Close Up

30 October 2017: Simon Liu: I Decided to Turn Left

simon-liu-harbour-city.jpg

This programme is an assortment of handmade 16mm films by Hong Kong and Brooklyn based artist Simon Liu. The works, made primarily between 2015 through 2017, consist of diaristic imagery of the filmmaker's home and travels that have been shrouded by chemical manipulations and printing processes. Also included is an early narrative work from 2008.

"I want to go home. These images were meant to show us what goes where – but I can't make out the path. Maybe we should lay them all out on the floor and try to put the pieces back together. In another five days, I'll need to leave." – Simon Liu

Shuffle Cove
Simon Liu
2016 | 8 min | Colour | 16mm

Forgive my nerves and rattling of subjective colouring and inverted subjects! Views shuffle from wet markets in Hong Kong to family gatherings in English gardens; vistas from around the world are at thumb’s reach in Shuffle Cove! This film is a shaky record of my trudging foray into special-effects printing and the indulgence found in rediscovering old film strips.

Clustre Clique
Simon Liu
2017 | 8 min | Colour |16mm Dual-Projection

A travelogue film of sorts in which various cities melt into prismatic tapestry. A lack of familiarity with these surroundings breed a distant and fleeting view of space – repeatedly navigating from light to dark. This spastic dance with the Bolex turns the heads of onlookers and leaves my neck sore. An unwavering choreography between projectors collapses months to minutes; swiping between continents.

Donkey Riding
Simon Liu
2015 | 8 min | Colour | Digital

This is a reminiscence of my home and loved ones via hand-processed 16mm film juxtaposed with scrapbook audio recordings revealing my first attempts at speaking. Hong Kong alleyways and Los Angeles highways share moments with intimate images of people who are happy to see me as I indulge in curiosities about the potential of motion picture film.

Sneyd Green
Simon Liu
2016 | 11 min | Colour | 35mm

It’s any day, any year in the house of Alan and Vera in their Post-Industrial English conurbation formerly known for their world renown pottery industry, yet on this week they are interrupted by their camera toting grandson. This May is one of moving, dancing, and gliding more softly and with greater awareness. They might have been stars, they could have been famous!

Harbour City
Simon Liu
2016 | 14 min | Colour & B/W | 16mm Dual-Projection

A view through cracks between fish markets and high-rise buildings; urban imagery of Hong Kong and the indulgence of domestic life.
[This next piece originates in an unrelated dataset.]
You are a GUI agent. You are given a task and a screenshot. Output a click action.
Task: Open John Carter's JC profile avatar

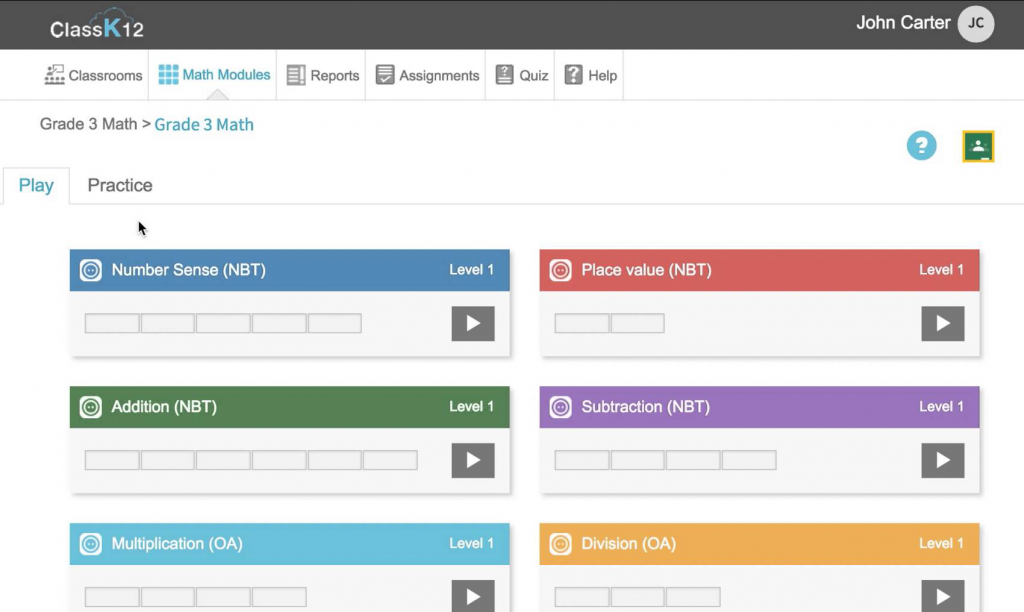[x=975, y=24]
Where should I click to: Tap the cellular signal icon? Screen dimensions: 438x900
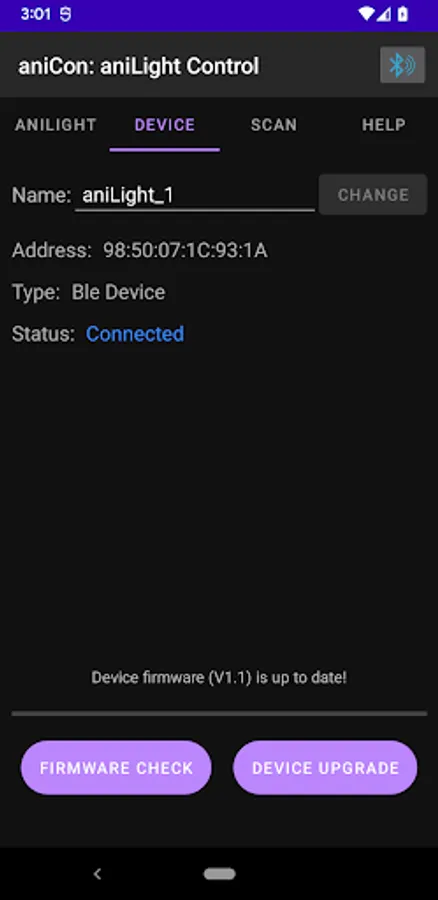click(383, 14)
Massage parlours, dim sum parlours, nail parlours – its Parlour City, baby! Views thicken; detail lost to generations. A dream of turning two images into one, a density of information reserved for the modern cloud.

Flyer Boy
Simon Liu
2008 | 11 min | Colour | Digital

Trying to forget someone you love is like trying to remember someone you never knew. 

Highview
Simon Liu
2017 | 20 min | Colour | 35mm

Upon the North Point a torrential downpour of instants tease their way into sight, but never fully form. Shutter-induced memories reduced to speckles, dissipating into fog. Here, my initial disappointments in a material defect morph into opportunity – satisfying an itch to melt instances together, to see any number of places as one.

Total running time: ca. 83 min


Films shot in Hong Kong, Stoke-On-Trent and New York. 16mm film printed and processed at Negativland MPL.

Simon Liu was raised between Hong Kong and Stoke-On-Trent, UK and now lives in Brooklyn, USA. His films have been presented at institutions and festivals including the International Film Festival Rotterdam in 2016 & 2017, BFI London Film Festival, Hong Kong IFF, Hamburg ISFF, Festival Du Nouveau Cinéma, Maryland Film Festival, Untitled Art Fair, EXiS, AntiMatter, Microscope Gallery and Mono No Aware IX & X. His most recent 16mm multiple projection piece, Cluster Click City Sundays, premiered at Dreamlands: Expanded, an expanded-cinema series held alongside the Whitney Museum of American Art's exhibition Dreamlands: Immersive Cinema & Art, 1905-2016.